İncelemeye dair ön değerlendirme raporunu bugün açıklayan TTB’nin bulguları şöyle:
- Grizu patlamasının gerçekleşmesi için ortamda kritik konsantrasyona ulaşmış metan ve yeterli miktarda oksijenin bulunması gerekmektedir.
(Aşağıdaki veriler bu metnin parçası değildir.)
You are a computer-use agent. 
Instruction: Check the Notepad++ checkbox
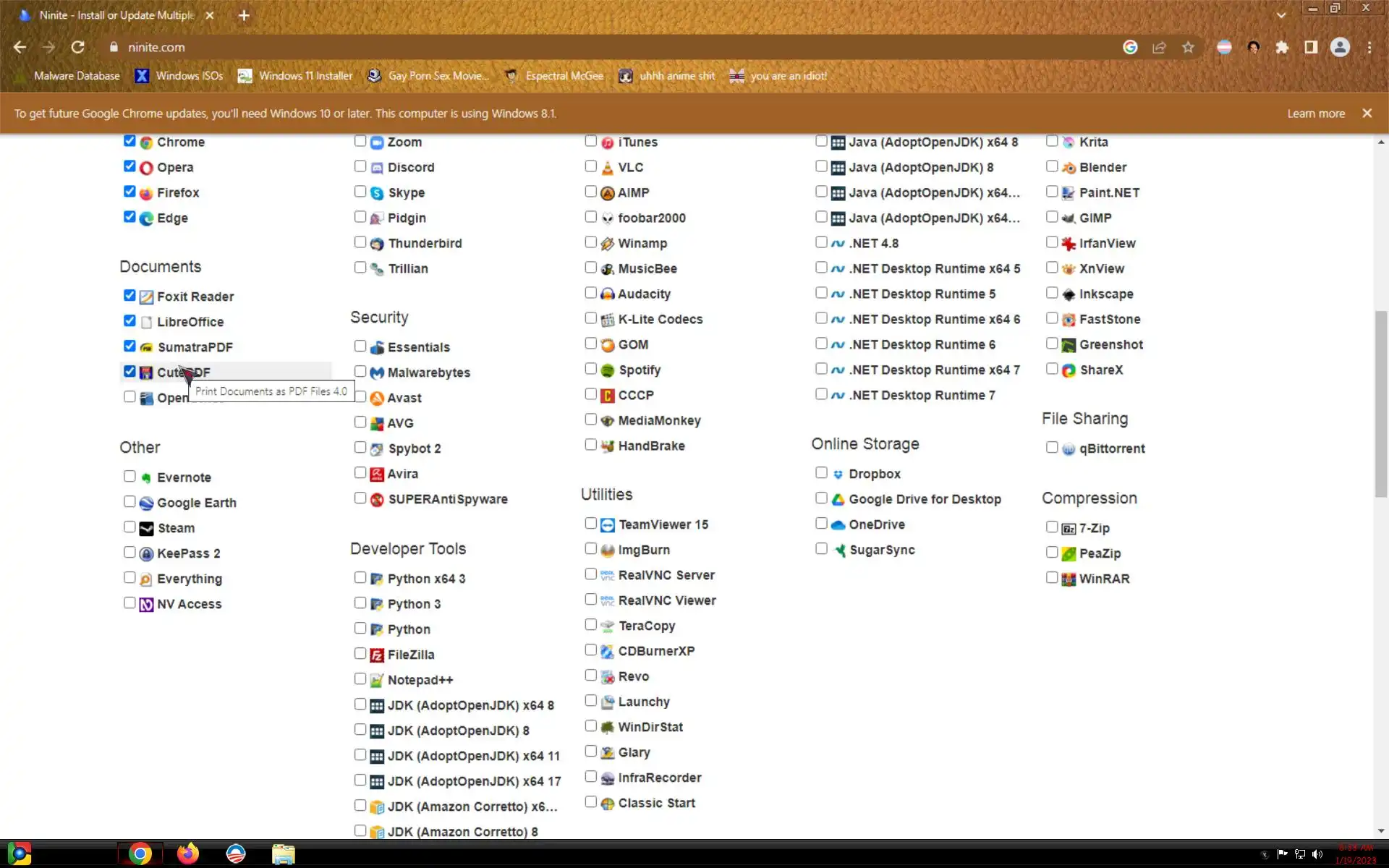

Bu nedenle metan gazı seviyeleri madenlerde karbondioksit, karbonmonoksit, oksijen gibi gazlarla birlikte sürekli olarak takip altındadır.
- Yönetmeliğe göre seviyenin yüzde %1’e ulaşmasının ardından buna dair önlemler hızla başlatılır ve birçok çalışma durdurulur, %1,5’a ulaşmasının ardından madende çalışmanın tamamen durdurulması adına elektrikler otomatik olarak kesilmesi ve bu seviyenin ardından tahliyeye başlanması gerektiği belirtilmektedir. Fakat daha önceki maden patlamalarından bildiğimiz şekliyle ülkemiz madenlerinde bu kuralın tam olarak uygulanmadığı sır olmayan bir gerçektir.
- Heyetimiz patlama anındaki metan düzeyine dair bilgilere ulaşmıştır. Bilgi kirliliğine katkı sağlamamak adına bu ön değerlendirme raporunda yüzde belirtilmemiştir. Zira patlamanın ani gaz degajı gerekçesiyle gerçekleşmiş olma olasılığı üzerinde de durulmaktadır. Bu da anlık metan gazı ölçümlerinin değerlendirme yapmak adına yanıltıcı olabileceğini göstermektedir. Detaylı ve doğru bilgilerin şeffaf bir şekilde kamuoyu ile paylaşılıp paylaşılmayacağına göre TTB bu konuya dair daha sonra açıklamalarını yapacaktır.
- Yerelde görüşülen sağlık emekçilerinden alınan bilgilere göre can kayıpları ve ağır yaralılar grizu patlamalarında olageldiği üzere üç ayrı gruba ayrılmaktadır. Patlama sonrası açığa çıkan karbonmonoksit zehirlenmesi ile hayatını kaybeden işçiler madenden en erken çıkarılanlar olmuşlardır. Ardından yanık sonucu hayatını kaybedenler ve travma sonucu hayatını kaybeden işçilere ulaşılmıştır.
- Yanık üniteleri ve hiperbarik oksijen tedavisine patlama sonrası önemli ölçüde ihtiyaç duyulduğu anlaşılmıştır. Bu üniteler önemli ölçüde teknik donanım ve deneyimli personel ve oturmuş kurumsal disiplin gerektirmektedir. Dolayısıyla her sağlık biriminde bulunmaları doğru değildir. Bununla beraber transport zincirlerinin güçlendirilmiş ve inisiyatif sahibi yerel sağlık birimleri ile güçlü bir bağlantı halinde organize edilmesi gerekmektedir.
- Türk Tabipleri Birliği’nin sürece dair ilk planda öncelik verdiği konu soruşturma sürecinin şeffaf, kamuya açık bir şekilde yürütülmesi ve bağımsız kurumların denetimine açık hale getirilmesidir. Sendika konfederasyonlarının ve demokratik mesleki kitle örgütlerinin denetimi ve soruşturma sürecine dahil edilmesi öncelikli hedefimizdir.
- Kamuoyunun Sayıştay raporlarıyla gördüğüne paralele olarak izlenimlerimiz de göstermiştir ki, önlenebilir ölümler göz göre göre gelmiştir. Bu yönüyle Amasra’da gerçekleşen patlama bir kaza olarak değerlendirilemez. Bu olay bizlerin gözünde tarihe “işçi cinayetleri” olarak geçmiştir.